Con respecto a variantes de la ruleta rusa, si de comida se trata, yo propongo ir a un restaurante mexicano y meter una quesadilla rellena de jalapeños y salsa picante de nivel 3...ahí sí que te juegas el tipo (y el culo...literalmente...)...eso sí, acordaos de poner un cordón de seguridad en torno a la puerta del baño...y de comprobar que hay papel suficiente  :117:

----------


## MaxVerdié

O´Malley, me parece que llevar el humor al mentalismo, además de una GRAN idea es algo que empieza a parecerme necesario.

Tu idea me parece genial. 

Lisa y llanamente.

Hecha en el contexto apropiado puede ser la bomba.

----------


## MaxVerdié

Lo de demostrar que está envenenada no me parece demasiado complicado. Podríamos ir al brainstorming a ver qué pasa...

----------


## pujoman

apoyo la nocion,la ensladilla rusa eliminator xDD.para demostrar la envenedada ametodo pardo para los acidos...lo veo negro jaja

saludos

----------


## Pardo

Bueno, pero esta version con comida, ya se hizo en la pelicula Airbag... Justamente al principio de la peli, juegan a una ruleta rusa con tortillas de setas, de las cuales una tiene setas ultravenenosas...

----------


## Patrick I. O'Malley

Ahí le duele Pardo!!!!!!!! (Ya estábais tardando....  :evil: )

Efectívamente esa ha sido mi inspiración, sólo que acercando más el término 'rusa' a la comida que lo contiene.

Bueno, que Max Verdié haya alabado tanto la idea me deja un poco   :Oops:  

Muchas veces hemos comentado la quizá excesiva seriedad de los mentalístas (generalizando). Siempre de negro.. de traje... más tristes que un plato de acelgas... No sé. Pero juntando el juego de agua y ácido que ví a Pardo en la Tele, más la cachondada de la 'Tortilla Rusa' de Airbag.. bueno, que creo que se puede 'humorizar' un poco ese campo.

Tareas obligatorias -
1 > Según el hilo sobre la ruleta rusa con comida:
(a) ¿Qué plato propone el primer mensaje pedir en un restaurante mexicano?
(b) ¿En qué película, según Pardo, ya se hizo la versión con comida?
(c) ¿Qué juego dice O'Malley que le vio a Pardo en la tele?
2 > Prolonga el hilo sobre la ruleta rusa con comida a partir del último mensaje.

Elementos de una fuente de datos
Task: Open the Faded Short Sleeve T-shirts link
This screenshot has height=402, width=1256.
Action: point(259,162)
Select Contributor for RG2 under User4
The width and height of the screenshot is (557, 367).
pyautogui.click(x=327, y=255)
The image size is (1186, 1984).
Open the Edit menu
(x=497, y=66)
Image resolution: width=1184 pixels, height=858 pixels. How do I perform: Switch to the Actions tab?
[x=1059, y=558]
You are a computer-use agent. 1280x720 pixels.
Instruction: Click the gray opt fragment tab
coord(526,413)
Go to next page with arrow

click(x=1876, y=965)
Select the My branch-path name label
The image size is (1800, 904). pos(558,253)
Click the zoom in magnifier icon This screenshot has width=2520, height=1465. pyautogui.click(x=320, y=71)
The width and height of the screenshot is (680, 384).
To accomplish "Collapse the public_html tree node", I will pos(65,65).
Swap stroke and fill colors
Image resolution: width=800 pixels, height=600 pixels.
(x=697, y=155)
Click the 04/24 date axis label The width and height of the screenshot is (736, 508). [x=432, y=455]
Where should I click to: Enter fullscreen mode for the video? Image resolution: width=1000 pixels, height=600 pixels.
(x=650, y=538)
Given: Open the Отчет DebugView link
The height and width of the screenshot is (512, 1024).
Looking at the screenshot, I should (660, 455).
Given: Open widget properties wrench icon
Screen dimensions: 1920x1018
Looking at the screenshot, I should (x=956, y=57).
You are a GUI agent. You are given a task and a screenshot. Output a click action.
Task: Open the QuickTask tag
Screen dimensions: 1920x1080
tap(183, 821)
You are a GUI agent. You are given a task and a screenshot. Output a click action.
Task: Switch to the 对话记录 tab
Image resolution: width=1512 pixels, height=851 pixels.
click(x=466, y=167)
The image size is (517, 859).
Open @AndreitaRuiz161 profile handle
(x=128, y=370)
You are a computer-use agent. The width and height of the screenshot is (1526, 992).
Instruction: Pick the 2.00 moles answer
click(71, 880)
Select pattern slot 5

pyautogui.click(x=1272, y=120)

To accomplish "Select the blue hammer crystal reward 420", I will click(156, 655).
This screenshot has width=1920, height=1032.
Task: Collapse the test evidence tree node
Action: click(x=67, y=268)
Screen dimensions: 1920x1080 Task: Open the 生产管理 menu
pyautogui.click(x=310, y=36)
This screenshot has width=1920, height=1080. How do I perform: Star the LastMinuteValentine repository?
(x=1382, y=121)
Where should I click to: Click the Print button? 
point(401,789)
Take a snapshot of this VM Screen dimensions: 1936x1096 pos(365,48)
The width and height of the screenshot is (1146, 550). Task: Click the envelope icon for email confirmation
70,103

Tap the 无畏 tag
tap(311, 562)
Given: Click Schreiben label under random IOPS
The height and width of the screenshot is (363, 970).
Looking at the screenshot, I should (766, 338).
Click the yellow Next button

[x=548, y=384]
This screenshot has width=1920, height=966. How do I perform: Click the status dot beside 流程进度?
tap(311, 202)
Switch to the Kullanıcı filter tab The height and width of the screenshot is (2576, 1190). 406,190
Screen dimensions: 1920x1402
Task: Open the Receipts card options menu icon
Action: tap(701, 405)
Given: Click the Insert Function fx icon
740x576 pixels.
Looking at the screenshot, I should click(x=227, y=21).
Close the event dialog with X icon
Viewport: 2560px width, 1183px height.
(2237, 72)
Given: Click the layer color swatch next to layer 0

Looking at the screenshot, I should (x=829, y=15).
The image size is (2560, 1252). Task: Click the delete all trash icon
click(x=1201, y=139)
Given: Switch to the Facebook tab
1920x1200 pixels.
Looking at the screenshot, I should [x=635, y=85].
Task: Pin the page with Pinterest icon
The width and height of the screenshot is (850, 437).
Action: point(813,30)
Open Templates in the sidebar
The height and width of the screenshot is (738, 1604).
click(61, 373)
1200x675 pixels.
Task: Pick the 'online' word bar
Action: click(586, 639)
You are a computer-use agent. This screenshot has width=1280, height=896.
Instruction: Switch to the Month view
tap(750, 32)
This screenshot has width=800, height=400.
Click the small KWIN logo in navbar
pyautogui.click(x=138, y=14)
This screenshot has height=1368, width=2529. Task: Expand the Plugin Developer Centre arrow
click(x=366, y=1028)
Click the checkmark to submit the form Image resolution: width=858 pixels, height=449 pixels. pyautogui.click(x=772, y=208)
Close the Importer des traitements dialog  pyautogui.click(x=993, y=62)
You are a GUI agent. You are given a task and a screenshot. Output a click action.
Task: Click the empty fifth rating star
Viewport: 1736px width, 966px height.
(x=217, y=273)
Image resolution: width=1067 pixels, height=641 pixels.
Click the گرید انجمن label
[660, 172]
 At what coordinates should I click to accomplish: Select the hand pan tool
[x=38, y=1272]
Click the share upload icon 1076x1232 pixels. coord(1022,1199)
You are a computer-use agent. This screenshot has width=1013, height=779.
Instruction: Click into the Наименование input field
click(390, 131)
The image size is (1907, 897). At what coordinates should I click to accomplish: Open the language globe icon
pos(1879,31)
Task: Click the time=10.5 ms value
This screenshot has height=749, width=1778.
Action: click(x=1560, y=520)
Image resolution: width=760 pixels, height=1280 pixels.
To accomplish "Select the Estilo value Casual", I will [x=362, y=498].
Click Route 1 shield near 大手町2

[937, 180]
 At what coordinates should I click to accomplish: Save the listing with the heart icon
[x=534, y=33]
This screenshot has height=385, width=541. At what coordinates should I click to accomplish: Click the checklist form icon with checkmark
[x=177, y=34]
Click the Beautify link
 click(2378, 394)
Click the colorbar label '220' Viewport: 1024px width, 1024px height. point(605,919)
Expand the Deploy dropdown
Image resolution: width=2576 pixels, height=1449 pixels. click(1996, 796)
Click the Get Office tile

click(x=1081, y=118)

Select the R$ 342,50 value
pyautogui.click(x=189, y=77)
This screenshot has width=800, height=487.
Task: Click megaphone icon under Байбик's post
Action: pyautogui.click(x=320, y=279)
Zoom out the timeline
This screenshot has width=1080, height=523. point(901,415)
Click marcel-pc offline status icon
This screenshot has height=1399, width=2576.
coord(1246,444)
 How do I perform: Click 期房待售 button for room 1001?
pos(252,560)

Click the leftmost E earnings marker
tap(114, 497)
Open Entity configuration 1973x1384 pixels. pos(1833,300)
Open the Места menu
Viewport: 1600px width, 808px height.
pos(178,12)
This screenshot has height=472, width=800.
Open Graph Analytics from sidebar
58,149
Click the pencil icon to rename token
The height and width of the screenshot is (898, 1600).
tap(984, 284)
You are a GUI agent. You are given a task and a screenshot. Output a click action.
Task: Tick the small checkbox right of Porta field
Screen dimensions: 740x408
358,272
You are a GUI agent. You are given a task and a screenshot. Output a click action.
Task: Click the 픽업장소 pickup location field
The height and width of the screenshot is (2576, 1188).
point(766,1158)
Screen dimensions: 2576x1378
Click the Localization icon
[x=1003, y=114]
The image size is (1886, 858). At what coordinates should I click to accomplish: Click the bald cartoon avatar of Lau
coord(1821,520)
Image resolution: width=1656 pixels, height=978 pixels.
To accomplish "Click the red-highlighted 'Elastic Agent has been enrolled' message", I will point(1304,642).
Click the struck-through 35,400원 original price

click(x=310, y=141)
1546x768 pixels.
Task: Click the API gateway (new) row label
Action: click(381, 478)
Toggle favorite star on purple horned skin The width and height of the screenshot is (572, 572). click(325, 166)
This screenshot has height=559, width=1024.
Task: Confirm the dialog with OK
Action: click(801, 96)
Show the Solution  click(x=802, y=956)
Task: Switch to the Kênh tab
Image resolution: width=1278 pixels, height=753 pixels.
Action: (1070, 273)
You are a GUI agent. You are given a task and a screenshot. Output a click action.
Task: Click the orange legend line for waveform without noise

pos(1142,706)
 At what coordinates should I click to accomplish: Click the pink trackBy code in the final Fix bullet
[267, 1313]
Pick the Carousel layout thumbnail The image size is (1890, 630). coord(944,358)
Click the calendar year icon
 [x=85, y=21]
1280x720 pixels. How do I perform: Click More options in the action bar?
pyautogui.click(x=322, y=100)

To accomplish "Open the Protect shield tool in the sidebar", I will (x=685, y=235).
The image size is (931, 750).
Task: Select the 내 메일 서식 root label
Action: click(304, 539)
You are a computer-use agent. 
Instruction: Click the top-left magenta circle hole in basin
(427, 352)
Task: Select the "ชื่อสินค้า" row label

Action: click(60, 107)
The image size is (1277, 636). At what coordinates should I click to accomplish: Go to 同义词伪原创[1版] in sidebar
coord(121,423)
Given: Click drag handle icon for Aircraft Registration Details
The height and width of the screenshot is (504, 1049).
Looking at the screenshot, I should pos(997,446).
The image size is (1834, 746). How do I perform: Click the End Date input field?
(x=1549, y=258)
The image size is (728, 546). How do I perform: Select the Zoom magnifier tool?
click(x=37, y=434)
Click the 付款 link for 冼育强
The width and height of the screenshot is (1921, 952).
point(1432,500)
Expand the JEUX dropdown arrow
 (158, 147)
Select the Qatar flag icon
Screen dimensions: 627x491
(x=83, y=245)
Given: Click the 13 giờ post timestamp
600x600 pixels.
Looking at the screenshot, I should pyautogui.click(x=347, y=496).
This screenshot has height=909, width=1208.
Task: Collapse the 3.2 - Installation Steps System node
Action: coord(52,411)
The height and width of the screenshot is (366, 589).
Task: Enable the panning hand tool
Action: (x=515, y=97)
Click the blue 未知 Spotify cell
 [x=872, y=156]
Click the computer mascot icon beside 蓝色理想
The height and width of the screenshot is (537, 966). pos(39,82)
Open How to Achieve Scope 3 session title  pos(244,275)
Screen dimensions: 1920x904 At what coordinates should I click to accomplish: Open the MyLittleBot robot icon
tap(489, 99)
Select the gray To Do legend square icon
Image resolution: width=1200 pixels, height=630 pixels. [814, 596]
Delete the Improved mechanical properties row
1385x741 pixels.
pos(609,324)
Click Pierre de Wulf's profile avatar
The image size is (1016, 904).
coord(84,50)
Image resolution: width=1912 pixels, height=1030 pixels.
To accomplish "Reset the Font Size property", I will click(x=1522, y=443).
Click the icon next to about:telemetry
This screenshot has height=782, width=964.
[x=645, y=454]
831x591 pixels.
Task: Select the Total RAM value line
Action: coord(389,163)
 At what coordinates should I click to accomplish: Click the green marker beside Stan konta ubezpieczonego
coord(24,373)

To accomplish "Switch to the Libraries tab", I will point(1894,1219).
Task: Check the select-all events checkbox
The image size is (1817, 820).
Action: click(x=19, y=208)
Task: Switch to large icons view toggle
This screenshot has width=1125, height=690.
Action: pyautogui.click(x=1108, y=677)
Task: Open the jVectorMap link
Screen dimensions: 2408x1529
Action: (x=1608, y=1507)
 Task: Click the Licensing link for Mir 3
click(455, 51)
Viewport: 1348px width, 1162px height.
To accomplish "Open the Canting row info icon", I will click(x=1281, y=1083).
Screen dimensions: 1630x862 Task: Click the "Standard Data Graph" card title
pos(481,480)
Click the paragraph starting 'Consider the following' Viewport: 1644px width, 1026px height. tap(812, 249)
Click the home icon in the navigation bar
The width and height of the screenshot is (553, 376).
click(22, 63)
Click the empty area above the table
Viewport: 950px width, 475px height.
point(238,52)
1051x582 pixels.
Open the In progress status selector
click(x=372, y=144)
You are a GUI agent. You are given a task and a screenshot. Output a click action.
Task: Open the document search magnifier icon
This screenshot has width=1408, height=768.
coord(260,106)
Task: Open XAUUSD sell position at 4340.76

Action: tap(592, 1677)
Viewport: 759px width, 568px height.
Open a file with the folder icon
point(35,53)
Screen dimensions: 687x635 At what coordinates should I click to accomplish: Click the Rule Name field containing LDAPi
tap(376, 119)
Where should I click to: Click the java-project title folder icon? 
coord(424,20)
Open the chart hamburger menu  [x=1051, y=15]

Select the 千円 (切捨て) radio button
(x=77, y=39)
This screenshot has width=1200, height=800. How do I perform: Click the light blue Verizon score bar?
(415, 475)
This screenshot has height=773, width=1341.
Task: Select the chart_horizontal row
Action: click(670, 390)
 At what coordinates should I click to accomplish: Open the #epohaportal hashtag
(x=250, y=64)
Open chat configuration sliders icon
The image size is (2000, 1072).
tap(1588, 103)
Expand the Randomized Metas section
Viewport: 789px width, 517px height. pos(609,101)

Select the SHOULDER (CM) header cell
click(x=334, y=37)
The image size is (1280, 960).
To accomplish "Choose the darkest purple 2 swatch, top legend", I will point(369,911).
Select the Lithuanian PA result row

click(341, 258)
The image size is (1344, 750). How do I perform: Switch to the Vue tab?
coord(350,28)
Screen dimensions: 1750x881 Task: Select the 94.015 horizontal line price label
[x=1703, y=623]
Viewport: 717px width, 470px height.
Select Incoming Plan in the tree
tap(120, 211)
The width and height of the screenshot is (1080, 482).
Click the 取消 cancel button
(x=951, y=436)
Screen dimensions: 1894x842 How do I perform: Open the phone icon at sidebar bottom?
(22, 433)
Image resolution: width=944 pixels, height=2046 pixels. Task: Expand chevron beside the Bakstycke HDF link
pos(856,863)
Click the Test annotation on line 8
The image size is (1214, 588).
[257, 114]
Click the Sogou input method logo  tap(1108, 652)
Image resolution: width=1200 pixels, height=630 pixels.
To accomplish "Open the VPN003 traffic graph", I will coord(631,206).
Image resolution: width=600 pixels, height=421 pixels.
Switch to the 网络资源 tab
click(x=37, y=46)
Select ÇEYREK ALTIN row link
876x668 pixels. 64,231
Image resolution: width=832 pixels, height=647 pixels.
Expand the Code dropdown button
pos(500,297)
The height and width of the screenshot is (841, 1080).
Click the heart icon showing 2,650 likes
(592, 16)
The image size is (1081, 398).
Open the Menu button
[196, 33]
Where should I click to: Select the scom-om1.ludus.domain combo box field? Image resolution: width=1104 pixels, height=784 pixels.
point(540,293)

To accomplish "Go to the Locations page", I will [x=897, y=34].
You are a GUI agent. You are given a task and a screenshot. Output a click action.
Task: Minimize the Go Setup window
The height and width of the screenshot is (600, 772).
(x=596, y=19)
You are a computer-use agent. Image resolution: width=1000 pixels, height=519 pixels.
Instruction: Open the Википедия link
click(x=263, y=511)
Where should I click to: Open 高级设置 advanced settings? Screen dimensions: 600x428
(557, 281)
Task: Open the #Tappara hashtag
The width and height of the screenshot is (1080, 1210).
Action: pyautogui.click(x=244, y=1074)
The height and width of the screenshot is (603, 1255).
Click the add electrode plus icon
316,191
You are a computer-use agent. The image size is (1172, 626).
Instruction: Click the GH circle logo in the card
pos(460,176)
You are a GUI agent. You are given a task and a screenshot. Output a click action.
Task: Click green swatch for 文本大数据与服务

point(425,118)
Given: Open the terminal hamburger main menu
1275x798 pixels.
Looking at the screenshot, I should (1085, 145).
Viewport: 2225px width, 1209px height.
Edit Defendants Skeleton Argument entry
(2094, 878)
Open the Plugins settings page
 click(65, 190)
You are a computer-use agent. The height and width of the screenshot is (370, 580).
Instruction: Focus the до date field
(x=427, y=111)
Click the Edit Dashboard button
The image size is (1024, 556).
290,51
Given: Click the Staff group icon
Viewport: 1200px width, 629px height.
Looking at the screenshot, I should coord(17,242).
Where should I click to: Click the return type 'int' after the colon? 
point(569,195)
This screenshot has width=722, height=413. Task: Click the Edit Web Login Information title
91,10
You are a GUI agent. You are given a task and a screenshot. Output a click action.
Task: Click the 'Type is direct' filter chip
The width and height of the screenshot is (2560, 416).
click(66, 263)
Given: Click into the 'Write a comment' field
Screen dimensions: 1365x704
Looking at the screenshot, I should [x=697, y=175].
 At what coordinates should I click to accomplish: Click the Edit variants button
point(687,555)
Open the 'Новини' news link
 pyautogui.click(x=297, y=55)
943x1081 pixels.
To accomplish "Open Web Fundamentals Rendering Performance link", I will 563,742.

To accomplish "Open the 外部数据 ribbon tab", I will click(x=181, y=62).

Respuestas esperadas -
1 >
(a) Una quesadilla rellena de jalapeños y salsa picante de nivel 3.
(b) En Airbag.
(c) El juego de agua y ácido.

2 >
Como soy generoso (sobre todo en temas culinarios) os lo cedo..... eso sí, el que triunfe con ello que reparta el honor mencionándome como creador (y que se estire con unas invitaciones a su show y unas cervecillas)   :Lol:

----------


## shark

yo vi a Luis (pardo) hacer el tema del zumo y los acidos y....(no se si me voy a atrever a decirlo)....me parecio flojo. 

Me explico, no flojo el efecto en si sino en la impresion que produjo en la gente que yo tenia cerca mientras lo vimos (en tv);  el zumo y los acidos daban menor "impresión" de peligro que las balas por poner un ejemplo . 

No se que opinais.

Quede claro desde un primer momento que me gusta mucho la magia de Luis y que tb quiero el libro dedicado .

----------


## Pardo

Tienes razón Shark, no causa el efecto causado.... sobretodo si lo comparas con la ruleta hecha con revolver... Por eso termino asi mi espectáculo... jejeje

Salud!
Pardo.

----------


## Patrick I. O'Malley

Bueno, ahora lo puedes empezar compartiendo unos aperitivos con el personal... pero con la versión ensaladilla.   :Smile1:

----------


## shark

dios,  voy a tener que escaparme a barna a ver ese dichoso espectaculo!!!  8-)

----------


## dreaigon

Porque no añadir clavos a la cuchara legida......Hablo desde mi completa ignorancia sobre este juego

----------


## pujoman

> Porque no añadir clavos a la cuchara legida......Hablo desde mi completa ignorancia sobre este juego


 :117: DD

se verian

----------


## dreaigon

no tiene porque.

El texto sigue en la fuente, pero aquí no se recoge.